▶ [Page extract]:

= Student-directed teaching =

Teaching method aiming to give the student greater control

Student-directed teaching is a teaching technology that aims to give the student greater control, ownership, and accountability over their own education. Developed to counter institutionalized, mass, schooling, student-directed teaching allows students to make their own choices while they learn in order to make education much more meaningful, relevant, and effective.

Student-directed teaching is a product of research done by Don and Anne Green, who work in the Canadian education system. Their research, done for the University of Calgary, developed the foundational philosophy for student-directed teaching. Student-directed teaching evolves the pedagogical practices set forth by technologies such as the Montessori method.

==Problem with mass schooling==

The larger aim of student-directed teaching is to revolutionize education. Nascent in the progressive philosophy is a feeling that education has remained unchanged for far too long: since its inception, in fact, a century and a half ago. The global climate today differs vastly from that of 1850. The largest change in the last century has been the acceleration of the proliferation of information. The 20th century has seen several advances in technology, including the invention of the transistor, the radio, the television, and the Internet. Each of these inventions has accelerated the commonly understood notion of culture. And with each progressive acceleration, the strain on individuals, not just students, to make sense of the world increases. Although it affects everyone, it is most noticeable in children: ultimately, the institution of mass schooling has been unable to keep up with the changes dictated by the intense proliferation of knowledge. Students, thus is the claim of Student-Directed Teaching, are failed by the system, leaving them bored, apathetic and mundane.

The first law pertaining to compulsory education was passed in 1642 by the Massachusetts Bay Colony. Even then, it was evident that schooling had a "hidden" agenda: to ensure that "youth readily accept the developing religious, political and social patterns and become good citizens of the state and of the newly established church" (Kotin & Aikman, qtd in Grant 166). By 1648, the state had "assumed a clear responsibility for the education and training of all children" (ibid). At this point, however, compulsory schooling was not in place.

In 1787, the United States Constitution was signed with nary a mention of public education, suggesting that the Founding Fathers of the United States would not have approved of state intervention in their children's schooling. Support for public schooling rose throughout the end of the 18th century and beginning of the 19th century, and by 1852, Massachusetts had passed the first general compulsory attendance law in the United States.

▶ [Records for the exercise]:
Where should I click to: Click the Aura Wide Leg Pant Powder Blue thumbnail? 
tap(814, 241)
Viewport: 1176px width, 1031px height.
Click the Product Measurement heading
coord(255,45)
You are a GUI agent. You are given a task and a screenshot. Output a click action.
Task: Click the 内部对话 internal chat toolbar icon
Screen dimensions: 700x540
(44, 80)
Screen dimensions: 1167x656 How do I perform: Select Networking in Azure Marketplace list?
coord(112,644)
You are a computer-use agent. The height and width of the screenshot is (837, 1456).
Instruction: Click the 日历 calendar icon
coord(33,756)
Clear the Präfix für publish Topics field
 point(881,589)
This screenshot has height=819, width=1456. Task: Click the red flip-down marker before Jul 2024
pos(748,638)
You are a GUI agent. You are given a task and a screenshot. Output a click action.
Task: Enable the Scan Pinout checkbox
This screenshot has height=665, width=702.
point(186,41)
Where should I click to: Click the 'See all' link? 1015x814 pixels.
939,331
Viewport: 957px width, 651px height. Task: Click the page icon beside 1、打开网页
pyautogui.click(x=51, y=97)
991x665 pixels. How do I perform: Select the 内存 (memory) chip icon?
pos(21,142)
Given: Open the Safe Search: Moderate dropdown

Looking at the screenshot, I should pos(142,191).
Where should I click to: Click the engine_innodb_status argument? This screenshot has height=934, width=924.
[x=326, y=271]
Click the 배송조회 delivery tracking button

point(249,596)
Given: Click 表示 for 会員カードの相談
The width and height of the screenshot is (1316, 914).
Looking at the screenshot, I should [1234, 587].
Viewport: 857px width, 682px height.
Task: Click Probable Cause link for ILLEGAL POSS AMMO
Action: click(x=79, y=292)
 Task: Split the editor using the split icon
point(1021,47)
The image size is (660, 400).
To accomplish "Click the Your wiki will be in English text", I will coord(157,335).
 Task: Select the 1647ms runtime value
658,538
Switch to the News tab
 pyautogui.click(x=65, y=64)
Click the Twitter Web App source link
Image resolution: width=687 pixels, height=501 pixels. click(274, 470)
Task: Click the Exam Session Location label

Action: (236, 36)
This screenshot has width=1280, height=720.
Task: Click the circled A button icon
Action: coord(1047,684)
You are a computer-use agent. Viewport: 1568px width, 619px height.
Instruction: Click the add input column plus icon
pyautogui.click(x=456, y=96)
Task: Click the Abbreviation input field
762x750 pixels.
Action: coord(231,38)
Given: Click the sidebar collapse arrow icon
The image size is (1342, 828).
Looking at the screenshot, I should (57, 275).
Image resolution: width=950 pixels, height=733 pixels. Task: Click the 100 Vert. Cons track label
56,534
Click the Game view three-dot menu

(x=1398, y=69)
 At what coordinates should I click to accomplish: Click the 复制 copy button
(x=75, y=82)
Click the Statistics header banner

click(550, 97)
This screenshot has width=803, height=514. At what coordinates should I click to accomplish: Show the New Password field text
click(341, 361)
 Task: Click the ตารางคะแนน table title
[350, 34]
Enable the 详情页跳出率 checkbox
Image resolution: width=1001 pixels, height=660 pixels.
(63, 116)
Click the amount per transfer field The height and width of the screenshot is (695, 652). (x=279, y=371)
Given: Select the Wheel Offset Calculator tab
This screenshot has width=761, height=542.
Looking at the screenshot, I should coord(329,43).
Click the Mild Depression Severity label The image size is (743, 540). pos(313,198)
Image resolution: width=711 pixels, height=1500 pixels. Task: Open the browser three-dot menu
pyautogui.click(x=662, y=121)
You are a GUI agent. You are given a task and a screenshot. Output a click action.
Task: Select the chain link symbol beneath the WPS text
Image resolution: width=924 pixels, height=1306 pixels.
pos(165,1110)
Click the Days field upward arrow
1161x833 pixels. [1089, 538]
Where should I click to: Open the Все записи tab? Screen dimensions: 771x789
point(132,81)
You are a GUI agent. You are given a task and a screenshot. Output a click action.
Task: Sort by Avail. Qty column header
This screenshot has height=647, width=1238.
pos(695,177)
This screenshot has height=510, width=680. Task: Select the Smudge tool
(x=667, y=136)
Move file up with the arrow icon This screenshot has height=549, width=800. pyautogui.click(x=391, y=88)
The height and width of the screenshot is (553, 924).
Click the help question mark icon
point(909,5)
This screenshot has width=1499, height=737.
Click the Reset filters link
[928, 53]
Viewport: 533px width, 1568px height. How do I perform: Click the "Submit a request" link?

▶ [Task set]:
A – In the rows, take the part that opens with the line containing "Given: Open the" and closes with the line containing "Image resolution: width=687". Rewrite that part with "Moderate" switched to "Strict", and leave everything else unchanged.
B – Carry on the article on student-directed teaching from the point where it stops.

▶ [Results for the exercise]:
A –
Given: Open the Safe Search: Strict dropdown

Looking at the screenshot, I should pos(142,191).
Where should I click to: Click the engine_innodb_status argument? This screenshot has height=934, width=924.
[x=326, y=271]
Click the 배송조회 delivery tracking button

point(249,596)
Given: Click 表示 for 会員カードの相談
The width and height of the screenshot is (1316, 914).
Looking at the screenshot, I should [1234, 587].
Viewport: 857px width, 682px height.
Task: Click Probable Cause link for ILLEGAL POSS AMMO
Action: click(x=79, y=292)
 Task: Split the editor using the split icon
point(1021,47)
The image size is (660, 400).
To accomplish "Click the Your wiki will be in English text", I will coord(157,335).
 Task: Select the 1647ms runtime value
658,538
Switch to the News tab
 pyautogui.click(x=65, y=64)
Click the Twitter Web App source link
Image resolution: width=687 pixels, height=501 pixels. click(274, 470)

B –
The compulsory schooling movement in the 1850s was led by Horace Mann and by Sears and Harper of the University of Chicago and by Thorndyke of Columbia Teachers College. These men were industrialists and proponents of the newly emerged wealth created by the Industrial Revolution. Their views on public schooling mirrored their economic philosophies. Because of the newfound freedom and wealth promoted in the United States, the middle of the 19th century was a period of great immigration:

[Horace Mann] lived at a time of tremendous social change when immigrants were pouring into the Northeastern states, farmers were leaving rural areas to work in factories, and cities were growing rapidly with crime and poverty on the rise... Mann and other reformers were alarmed by the upheaval, and promoted state regulated public education as a way to bring order and discipline to the working class in this rapidly changing society. Threatened by the growing population of urban poor, Mann and his fellow reformers placed a major emphasis on "moral training," standardization and classroom drill.

Mann and company were all products of the Industrial Revolution. They saw the burgeoning population as little more than factory workers to be trained to work on the line. While the Industrial Revolution did indeed speed up many production cycles, it also created a vacuum within the warehouses, which necessarily had to be filled by trained human activity: the machines still needed people behind them to direct the work. As such, "schools are intended to produce, through the application of formulas, formulaic human beings whose behavior can be predicted and controlled."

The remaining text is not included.